En todo texto hay dos planos, el primero atrae a todos los lectores, los engancha; el segundo suele estar cargado de guiños a lectores avezados y de homenajes a maestros de las letras. Ocurre con “Un caballero de París” de John Dickson Carr (EU, 30 de noviembre de 1906-27 de febrero de 1977), quien se vale del genio de Edgar Allen Poe para resolver un misterio. Transcribo las primeras líneas del cuento.

Carlton Hotel. Broadway. Nueva York. 14 de abril de 1849.

Querido hermano: Si mi mano hubiese estado más firme, o mi alma presa de menos agitación, te habría escrito antes: “Todo está a salvo”. Esto te lo puedo decir enseguida.
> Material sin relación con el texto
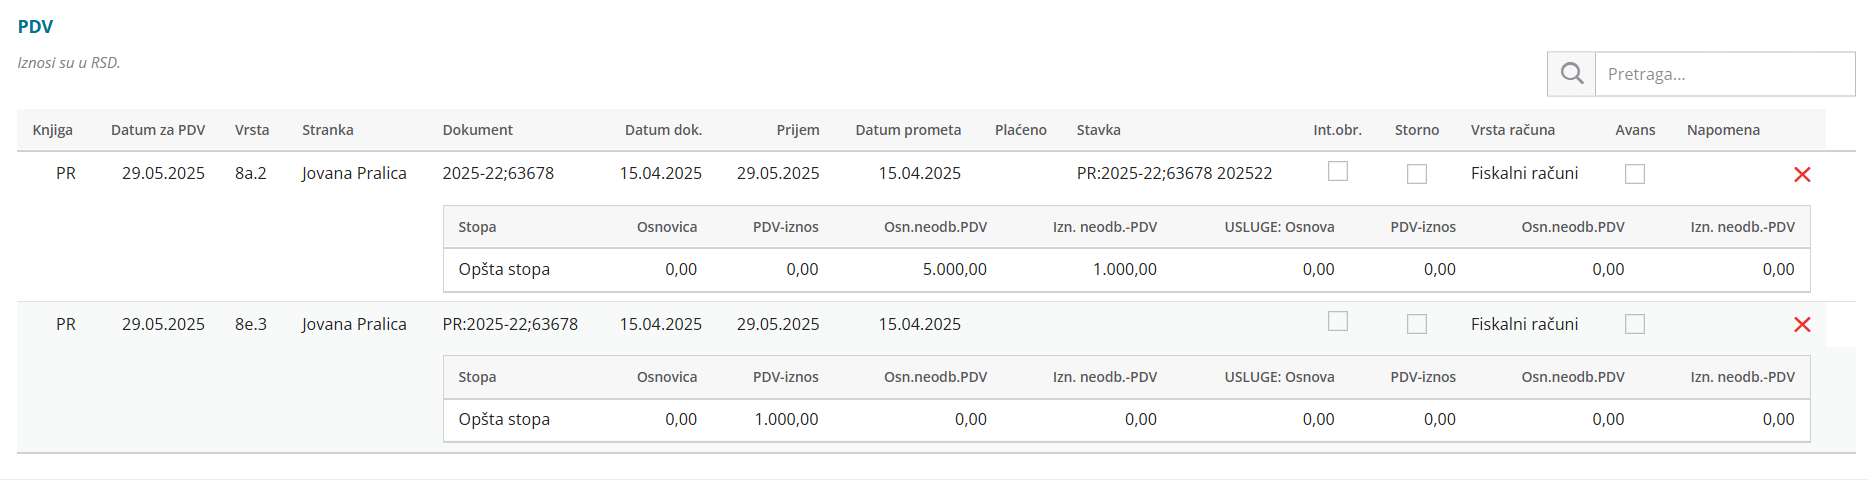Toggle Int.obr. checkbox in 8a.2 row
Screen dimensions: 1868x480
pos(1338,172)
Por lo demás, busco en vano el sueño, lo cual no sólo se debe a mi condición de extraño, de forastero en Nueva York.

Creo que ya hemos hablado de la humillación que ha de sufrir un francés cuando va a Inglaterra, si pretende embarcarse en una nave segura. El Britania zarpó de Liverpool el día 2 del mes y arribó aquí el 17. No sonrías, te lo suplico, cuando leas que mi primera visita en tierra americana fue a un lugar llamado Salón de Platt debajo del Teatro Wallack.

—¡Gran Dios, qué voyage!

¡Oh, mi estómago! Ni siquiera podía retener el champaña. De mi paso y mi estado general te diré que me sentía tan débil como un niño.

—Tenga la bondad —dije a un cochero, cuando logré abrirme paso entre la horda de inmigrantes irlandeses—, de llevarme a un agradable sitio de esparcimiento.

El cochero no tuvo ninguna dificultad en comprender mi inglés, cosa que me complació. ¡Qué extraordinarios son estos saloons!

El saloon del señor Platt le ensordecía a uno con el martilleo sobre el hielo, que entregan en largos bloques. Aunque los globos de gas coloreados a mano y las pinturas rosa colgadas frente al mostrador eran tan buenas como las que se pueden ver en los Tres Hermanos Provinciales de París, he de confesar que el lugar no olía tan agradablemente. Un grupo de caballeros, tocados con sombreros tal vez un poquito más altos que los de nuestra tierra, vociferaban junto al mostrador. Nadie se fijó en mí hasta que pedí un cherry cobbler.

Uno de los barmen, como les llaman aquí, me dirigió una mirada llena de perplejidad, mientras preparaba mi pedido.

—¿Recién llegado del viejo continente, no es así? —me preguntó en tono amistoso.

Aunque me pareció extraño oír mencionar a Francia de aquella manera, asentí con un movimiento de cabeza.

—¿Italiano, tal vez?

El hombre, por supuesto, no conocía lo mortal de aquel insulto.

—Soy francés, señor —contesté.

Entonces se mostró verdaderamente complacido. Su mofletudo rostro fue atravesado por una amplia sonrisa y entre sus labios brilló un diente de oro.

—¿De veras? —dijo—. ¿Y… cómo se llama usted? A menos que… —y aquí su rostro se oscureció con esa repentina sospecha defensiva que, por alguna razón para mí incomprensible, brota tan a menudo de los corazones de los americanos—, a menos que usted no quiera darlo.

—De ninguna manera —le aseguré—. Me llamo Armand de Lafayette y estoy a sus órdenes.